Well, at least the movies are good, right?

In fact, many of the best movies in recent years have directly addressed (and even predicted) these issues spilling over into the highest orders of government.  Witchcraft in horror movies (in the form of Antichrist, The Witch, and The Autopsy of Jane Doe) predicted and now carry the torch of the #MeToo movement sweeping the world.  Get Out (2017), Sorry to Bother You (2018) and BlacKkKlansman (2018) all tapped into the very real fears experienced by so many Black Americans in the world today.  And movies like Green Room warned us about the very real threat posed by actual, factual Nazis in 21st century America.
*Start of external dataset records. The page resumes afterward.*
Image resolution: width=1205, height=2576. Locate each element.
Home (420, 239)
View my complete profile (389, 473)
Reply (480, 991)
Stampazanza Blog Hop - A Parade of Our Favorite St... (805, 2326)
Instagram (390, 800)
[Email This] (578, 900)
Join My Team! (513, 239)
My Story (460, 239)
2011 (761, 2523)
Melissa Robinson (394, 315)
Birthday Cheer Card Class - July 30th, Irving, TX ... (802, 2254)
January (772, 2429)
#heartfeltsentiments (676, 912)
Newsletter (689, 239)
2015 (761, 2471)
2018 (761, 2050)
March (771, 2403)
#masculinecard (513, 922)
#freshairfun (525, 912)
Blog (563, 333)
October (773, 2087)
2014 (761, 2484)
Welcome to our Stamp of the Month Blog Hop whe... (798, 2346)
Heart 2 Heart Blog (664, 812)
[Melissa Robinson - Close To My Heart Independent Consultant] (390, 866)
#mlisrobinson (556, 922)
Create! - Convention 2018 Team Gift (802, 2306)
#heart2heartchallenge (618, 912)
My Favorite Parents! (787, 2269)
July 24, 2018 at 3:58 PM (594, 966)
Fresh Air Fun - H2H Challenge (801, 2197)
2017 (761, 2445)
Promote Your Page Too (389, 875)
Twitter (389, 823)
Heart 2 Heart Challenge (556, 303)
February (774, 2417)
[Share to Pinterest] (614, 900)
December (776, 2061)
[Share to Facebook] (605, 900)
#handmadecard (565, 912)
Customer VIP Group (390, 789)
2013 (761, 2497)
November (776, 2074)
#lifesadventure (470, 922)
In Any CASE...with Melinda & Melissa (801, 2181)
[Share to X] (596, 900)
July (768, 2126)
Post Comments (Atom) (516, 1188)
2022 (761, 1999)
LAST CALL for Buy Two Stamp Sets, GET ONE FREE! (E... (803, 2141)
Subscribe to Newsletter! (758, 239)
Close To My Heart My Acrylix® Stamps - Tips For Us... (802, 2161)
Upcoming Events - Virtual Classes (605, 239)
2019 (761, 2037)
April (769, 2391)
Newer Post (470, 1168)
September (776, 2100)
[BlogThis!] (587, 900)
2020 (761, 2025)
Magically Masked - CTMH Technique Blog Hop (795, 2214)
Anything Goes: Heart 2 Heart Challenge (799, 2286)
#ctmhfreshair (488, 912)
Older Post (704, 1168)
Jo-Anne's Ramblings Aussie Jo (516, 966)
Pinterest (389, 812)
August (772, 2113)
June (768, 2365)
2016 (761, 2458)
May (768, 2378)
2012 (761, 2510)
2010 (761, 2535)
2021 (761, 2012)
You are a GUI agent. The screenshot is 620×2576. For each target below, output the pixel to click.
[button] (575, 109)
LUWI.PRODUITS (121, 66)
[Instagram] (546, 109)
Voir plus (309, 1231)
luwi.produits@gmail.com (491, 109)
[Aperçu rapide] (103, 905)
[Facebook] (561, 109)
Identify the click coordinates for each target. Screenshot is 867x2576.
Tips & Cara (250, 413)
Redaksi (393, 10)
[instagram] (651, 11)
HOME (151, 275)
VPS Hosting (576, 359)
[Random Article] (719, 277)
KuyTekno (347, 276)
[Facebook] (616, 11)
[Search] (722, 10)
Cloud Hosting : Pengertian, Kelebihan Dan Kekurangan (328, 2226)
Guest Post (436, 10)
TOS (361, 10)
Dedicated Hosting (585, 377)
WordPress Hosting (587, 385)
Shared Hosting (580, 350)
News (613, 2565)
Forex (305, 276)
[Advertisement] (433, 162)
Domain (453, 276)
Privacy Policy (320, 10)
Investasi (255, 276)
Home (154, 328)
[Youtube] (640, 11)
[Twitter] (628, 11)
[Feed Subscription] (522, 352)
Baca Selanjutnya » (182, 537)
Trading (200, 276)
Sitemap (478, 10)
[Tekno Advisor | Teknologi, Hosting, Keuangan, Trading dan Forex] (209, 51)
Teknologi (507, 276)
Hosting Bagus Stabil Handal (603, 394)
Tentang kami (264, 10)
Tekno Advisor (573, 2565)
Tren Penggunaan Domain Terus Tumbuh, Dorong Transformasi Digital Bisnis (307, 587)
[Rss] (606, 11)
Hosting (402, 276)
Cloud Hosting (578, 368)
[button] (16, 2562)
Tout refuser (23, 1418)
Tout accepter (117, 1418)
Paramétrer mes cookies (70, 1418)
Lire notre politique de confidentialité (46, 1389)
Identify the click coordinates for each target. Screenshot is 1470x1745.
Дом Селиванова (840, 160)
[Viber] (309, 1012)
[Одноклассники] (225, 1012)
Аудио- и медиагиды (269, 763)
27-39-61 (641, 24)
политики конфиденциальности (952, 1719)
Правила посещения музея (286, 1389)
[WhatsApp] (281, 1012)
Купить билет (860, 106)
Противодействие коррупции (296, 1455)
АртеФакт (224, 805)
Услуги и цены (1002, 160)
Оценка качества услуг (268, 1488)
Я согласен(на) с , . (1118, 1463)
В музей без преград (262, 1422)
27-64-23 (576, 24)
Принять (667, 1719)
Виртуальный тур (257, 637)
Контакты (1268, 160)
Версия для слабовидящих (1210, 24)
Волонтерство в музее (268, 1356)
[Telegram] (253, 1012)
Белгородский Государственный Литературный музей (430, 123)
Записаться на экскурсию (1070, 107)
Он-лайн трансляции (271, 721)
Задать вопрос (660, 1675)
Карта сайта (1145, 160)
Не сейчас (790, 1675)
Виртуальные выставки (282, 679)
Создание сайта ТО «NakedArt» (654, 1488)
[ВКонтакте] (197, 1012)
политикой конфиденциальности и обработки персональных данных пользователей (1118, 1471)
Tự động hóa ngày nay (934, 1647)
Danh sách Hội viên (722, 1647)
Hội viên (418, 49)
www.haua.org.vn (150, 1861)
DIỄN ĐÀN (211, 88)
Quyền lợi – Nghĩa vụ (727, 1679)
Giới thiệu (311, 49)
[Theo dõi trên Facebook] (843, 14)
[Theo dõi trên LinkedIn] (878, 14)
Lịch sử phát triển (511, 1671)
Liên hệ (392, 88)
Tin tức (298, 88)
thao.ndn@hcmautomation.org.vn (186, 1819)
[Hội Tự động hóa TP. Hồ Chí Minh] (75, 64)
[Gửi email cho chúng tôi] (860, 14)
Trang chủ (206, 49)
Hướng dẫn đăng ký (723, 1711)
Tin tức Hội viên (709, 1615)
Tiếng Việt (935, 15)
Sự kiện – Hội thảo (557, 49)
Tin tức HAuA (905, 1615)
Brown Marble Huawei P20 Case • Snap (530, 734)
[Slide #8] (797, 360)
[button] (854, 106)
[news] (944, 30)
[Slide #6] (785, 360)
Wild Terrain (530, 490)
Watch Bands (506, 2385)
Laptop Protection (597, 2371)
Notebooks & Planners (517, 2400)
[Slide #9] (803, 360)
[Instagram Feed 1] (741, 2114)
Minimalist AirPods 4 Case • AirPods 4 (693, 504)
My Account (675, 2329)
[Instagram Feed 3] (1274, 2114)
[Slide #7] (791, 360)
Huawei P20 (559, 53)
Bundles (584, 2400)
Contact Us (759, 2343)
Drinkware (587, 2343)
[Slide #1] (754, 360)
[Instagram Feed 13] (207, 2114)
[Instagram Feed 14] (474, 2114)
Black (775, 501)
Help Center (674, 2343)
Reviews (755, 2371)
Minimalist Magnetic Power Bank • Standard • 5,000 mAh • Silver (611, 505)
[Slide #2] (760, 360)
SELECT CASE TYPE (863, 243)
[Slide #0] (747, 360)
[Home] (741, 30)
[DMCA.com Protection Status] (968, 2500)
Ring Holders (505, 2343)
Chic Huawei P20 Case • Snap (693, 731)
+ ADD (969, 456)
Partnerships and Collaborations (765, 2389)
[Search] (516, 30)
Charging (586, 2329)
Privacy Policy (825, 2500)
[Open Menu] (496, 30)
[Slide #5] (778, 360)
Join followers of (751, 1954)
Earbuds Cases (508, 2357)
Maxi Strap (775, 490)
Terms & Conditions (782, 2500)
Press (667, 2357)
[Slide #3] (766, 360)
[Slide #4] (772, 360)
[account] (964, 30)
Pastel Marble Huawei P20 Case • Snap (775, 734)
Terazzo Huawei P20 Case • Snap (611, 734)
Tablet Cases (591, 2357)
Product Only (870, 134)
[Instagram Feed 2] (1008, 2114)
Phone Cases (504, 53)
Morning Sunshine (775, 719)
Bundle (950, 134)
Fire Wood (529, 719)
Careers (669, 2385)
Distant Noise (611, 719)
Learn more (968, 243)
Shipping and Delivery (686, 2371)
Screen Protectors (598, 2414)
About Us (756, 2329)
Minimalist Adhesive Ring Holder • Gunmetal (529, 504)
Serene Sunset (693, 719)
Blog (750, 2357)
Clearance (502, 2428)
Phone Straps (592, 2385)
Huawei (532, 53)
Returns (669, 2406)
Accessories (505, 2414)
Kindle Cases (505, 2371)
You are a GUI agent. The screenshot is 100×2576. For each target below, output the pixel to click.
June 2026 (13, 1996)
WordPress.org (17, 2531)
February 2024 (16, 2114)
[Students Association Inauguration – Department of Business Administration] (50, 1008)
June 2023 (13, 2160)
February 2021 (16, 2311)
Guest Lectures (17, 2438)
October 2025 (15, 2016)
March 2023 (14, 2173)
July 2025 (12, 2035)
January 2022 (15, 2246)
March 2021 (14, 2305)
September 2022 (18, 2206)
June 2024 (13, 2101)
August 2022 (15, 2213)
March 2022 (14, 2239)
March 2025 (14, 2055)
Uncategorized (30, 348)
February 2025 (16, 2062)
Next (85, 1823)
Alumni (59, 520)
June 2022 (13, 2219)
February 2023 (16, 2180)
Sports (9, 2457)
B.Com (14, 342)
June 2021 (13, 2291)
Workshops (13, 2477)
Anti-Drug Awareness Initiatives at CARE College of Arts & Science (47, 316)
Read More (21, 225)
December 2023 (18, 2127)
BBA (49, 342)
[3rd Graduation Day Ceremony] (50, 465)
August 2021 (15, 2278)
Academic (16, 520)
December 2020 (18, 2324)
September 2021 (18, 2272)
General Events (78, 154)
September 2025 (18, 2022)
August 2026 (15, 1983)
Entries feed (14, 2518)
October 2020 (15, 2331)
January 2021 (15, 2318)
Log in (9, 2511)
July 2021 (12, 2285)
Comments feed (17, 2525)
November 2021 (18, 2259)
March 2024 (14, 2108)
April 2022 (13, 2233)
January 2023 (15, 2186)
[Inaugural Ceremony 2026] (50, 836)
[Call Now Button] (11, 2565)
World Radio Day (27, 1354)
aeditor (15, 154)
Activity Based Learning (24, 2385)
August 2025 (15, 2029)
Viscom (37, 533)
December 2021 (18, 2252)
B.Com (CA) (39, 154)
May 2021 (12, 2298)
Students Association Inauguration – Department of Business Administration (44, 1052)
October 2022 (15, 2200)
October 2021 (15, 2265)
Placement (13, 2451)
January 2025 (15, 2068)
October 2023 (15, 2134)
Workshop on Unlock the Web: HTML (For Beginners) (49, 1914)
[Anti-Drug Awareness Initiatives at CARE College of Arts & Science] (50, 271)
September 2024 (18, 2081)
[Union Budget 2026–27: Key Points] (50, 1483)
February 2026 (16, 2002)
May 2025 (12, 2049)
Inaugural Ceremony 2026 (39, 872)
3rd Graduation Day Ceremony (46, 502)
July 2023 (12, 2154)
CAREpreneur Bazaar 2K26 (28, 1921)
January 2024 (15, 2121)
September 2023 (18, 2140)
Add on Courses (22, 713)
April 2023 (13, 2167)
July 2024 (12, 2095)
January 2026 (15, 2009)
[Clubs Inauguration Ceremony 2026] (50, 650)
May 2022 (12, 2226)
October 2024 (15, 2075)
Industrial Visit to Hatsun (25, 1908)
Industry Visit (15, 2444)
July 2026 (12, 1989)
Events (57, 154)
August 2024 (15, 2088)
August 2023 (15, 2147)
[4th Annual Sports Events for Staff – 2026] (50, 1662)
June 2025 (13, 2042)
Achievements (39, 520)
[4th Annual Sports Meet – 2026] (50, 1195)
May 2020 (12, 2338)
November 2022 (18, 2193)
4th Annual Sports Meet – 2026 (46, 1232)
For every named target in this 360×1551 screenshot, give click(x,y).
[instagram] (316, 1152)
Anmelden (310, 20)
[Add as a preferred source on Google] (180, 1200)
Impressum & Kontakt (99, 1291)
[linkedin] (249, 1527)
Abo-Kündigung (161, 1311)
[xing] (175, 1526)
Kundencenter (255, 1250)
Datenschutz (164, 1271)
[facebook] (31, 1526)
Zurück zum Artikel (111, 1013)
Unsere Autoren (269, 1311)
Netflix and Chill: 5 Must-Stream Movies Coming to Netflix in November 2018

The Other Side of the Wind (2018)

It’s not every day that you can say that you just saw the new Orson Welles movie.  The man died in 1985.  The last film he worked on was 1986’s The Transformers: The Movie.  The man’s been pretty quiet for the last 30-odd years.

However, thanks to a few unexpected developments in international politics and the intervention of Netflix, an unfinished Welles film, feared lost following a tumultuous political uprising, has now been released on the streaming platform.  The Other Side of the Wind — now officially the Citizen Kane (1941) director’s final work — offers the late filmmaker’s take on the changing scene of Hollywood following the collapse of the restrictive studio system.  And while it may not be the best film of the year by any stretch, it is a fascinating cinematic artifact that Netflix subscribers should not pass up on.

Netflix and Chill: 5 Must-Stream Movies Coming to Netflix in November 2018

Planet Hulk (2010)

One of the biggest films of 2018 was the remarkable Thor: Ragnarok (2017): a smart and radical deconstruction of the Thor mythos thus established and a scathing rebuke of colonialism in all of its forms.  Predating Black Panther (2018) by nearly a year and complimenting its vision of a non-colonized African nation, it took the bones of the beloved Planet Hulk comic and built up one of the most powerful, important and best-told blockbusters of the last decade.

Although the animated, straight-to-video Planet Hulk is far from as exceptional, to say nothing of as radical, as its live-action counterpart, it more faithfully and directly adapts the comic which bears its name, making for a fascinating contrast with Taika Waititi’s hybrid of the Hulk and Thor franchises.  Do you want more jolly green gladiator matches on an alien planet?  Planet Hulk has you covered.  Do you want to see what might have happened if Thor wasn’t there to snap Banner out of his protracted stint as Hulk?  Planet Hulk has you covered.  Do you want to see a horse-man Viking thunk Hulk in the head with a knockoff Mjolnir all his own with all of zero explanation as to what’s going on?  Well, Planet Hulk has you covered there too.